Blog Archives

5000 People Spoke Out Against Racism in Sri Lanka

Petition pic

5,081 people that is. The petition was created by a small group of concerned Sri Lankan citizens, following the systematic harassment of minority communities around the island over the past few months. What started out with banning Halal food, rapidly developed into arson attacks on Muslim owned businesses, defacing of Mosques and attacks on Churches.

That’s not to say that the issue cropped up recently. In 2012 an extremist Buddhist group, lead by monks, stormed a Mosque in Dambulla and torched the 50 year old building. The Buddhists in the area condemned the violence against their Muslims neighbours, stating that they have co-existed peacefully over the years. The government did what they do best– they ignored it.

Just as they ignored other isolated incidents of both Mosques and Churches being attacked as well in the recent past. They went as far as calling the public delusional and having cooked up the Grease Yakka attacks.

Then again, this has been an issue since the 1950’s; possibly beyond. The problem is undoubtedly deep-rooted, and we cannot allow it to fester as it has for all these decades. It has been the impetus of the 30 year conflict, and here we are once again, repeating the mistakes of our past.

We need to speak up. We need to work towards chipping away at the racism in Sri Lanka that’s preventing us from truly progressing.
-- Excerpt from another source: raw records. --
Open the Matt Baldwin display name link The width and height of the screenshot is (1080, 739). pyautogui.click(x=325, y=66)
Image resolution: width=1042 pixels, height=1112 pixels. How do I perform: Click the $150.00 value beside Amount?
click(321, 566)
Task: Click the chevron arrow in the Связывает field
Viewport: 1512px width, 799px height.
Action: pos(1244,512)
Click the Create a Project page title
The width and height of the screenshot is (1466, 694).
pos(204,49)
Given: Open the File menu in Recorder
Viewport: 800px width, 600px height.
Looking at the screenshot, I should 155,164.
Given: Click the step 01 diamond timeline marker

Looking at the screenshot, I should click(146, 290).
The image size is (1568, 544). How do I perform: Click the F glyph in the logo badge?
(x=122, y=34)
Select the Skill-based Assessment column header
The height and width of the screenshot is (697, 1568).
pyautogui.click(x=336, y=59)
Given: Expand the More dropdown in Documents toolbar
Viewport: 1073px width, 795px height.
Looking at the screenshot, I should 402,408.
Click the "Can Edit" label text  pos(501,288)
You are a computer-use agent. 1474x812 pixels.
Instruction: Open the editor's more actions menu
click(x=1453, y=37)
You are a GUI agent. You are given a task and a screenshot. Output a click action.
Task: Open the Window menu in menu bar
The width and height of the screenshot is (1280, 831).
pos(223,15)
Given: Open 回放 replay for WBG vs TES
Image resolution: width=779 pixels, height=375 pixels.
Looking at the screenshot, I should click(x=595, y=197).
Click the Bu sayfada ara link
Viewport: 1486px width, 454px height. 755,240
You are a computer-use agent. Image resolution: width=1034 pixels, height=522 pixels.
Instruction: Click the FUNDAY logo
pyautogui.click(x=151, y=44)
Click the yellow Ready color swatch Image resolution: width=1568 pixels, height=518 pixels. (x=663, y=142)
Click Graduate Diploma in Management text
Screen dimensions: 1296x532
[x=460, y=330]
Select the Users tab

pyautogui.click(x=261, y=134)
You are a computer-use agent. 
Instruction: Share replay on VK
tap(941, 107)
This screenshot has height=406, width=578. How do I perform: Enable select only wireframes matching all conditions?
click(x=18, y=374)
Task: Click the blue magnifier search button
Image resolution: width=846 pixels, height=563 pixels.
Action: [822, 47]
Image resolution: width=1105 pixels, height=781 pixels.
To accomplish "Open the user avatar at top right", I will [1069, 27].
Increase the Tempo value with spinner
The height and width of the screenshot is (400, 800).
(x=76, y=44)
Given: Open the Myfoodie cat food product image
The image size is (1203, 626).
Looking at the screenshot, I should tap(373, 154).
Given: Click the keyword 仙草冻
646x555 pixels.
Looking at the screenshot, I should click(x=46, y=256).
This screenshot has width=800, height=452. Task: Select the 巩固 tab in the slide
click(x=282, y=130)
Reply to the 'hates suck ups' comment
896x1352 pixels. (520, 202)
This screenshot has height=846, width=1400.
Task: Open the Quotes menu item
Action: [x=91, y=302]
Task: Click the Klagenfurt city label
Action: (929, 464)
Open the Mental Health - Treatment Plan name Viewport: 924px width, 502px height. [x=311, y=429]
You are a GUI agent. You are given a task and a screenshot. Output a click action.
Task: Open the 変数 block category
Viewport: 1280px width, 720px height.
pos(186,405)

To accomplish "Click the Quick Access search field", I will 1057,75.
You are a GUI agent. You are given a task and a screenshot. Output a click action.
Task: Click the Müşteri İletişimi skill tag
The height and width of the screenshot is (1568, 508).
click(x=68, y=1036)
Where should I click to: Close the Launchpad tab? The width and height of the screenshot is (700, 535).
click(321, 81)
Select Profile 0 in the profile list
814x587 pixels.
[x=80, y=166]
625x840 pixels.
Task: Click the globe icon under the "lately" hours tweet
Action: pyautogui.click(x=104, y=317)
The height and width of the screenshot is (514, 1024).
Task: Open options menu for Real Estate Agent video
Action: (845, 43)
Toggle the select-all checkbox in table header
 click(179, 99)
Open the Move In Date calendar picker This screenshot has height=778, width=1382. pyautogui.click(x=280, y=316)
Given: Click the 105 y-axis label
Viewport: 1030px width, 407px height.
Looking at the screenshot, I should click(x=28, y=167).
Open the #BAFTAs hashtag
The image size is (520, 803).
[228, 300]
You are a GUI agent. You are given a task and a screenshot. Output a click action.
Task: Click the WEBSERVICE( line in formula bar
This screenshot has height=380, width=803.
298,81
No amount of expressways, wider roads, wetland parks and cobble-stone pavements (all built on borrowed money as we sink deeper and deeper in debt), will help Sri Lanka progress.

So 5081 people spoke out. They called on the government to take action against the hate-speech, hate-crimes and racism. The petition was mailed to the President a few weeks back and has reached the Presidential Secretariat.

Here’s a link to the petition in case you’d like to read through it (there’s a Sinhala and Tamil translation available as well)-

http://www.change.org/petitions/his-excellency-mahinda-rajapaksa-the-president-of-sri-lanka-take-action-to-stop-incidents-of-harassment-against-minorities?utm_campaign=friend_inviter_chat&utm_medium=facebook&utm_source=share_petition&utm_term=permissions_dialog_false

You can check out the Facebook page too(it’s got lost of neat graphics and posters)- http://www.facebook.com/NoMoreHateInSriLanka

I do hope that all those who signed the petition will continue to speak out and fight against racism in Sri Lanka. Signing the petition is a good first step, but we need people actively working towards bringing about change.

-Megara Tegal

Meg is a member of the steering committee of Beyond Borders. She’s a journalist and a world-class klutz. She blogs here. Her opinions are her own.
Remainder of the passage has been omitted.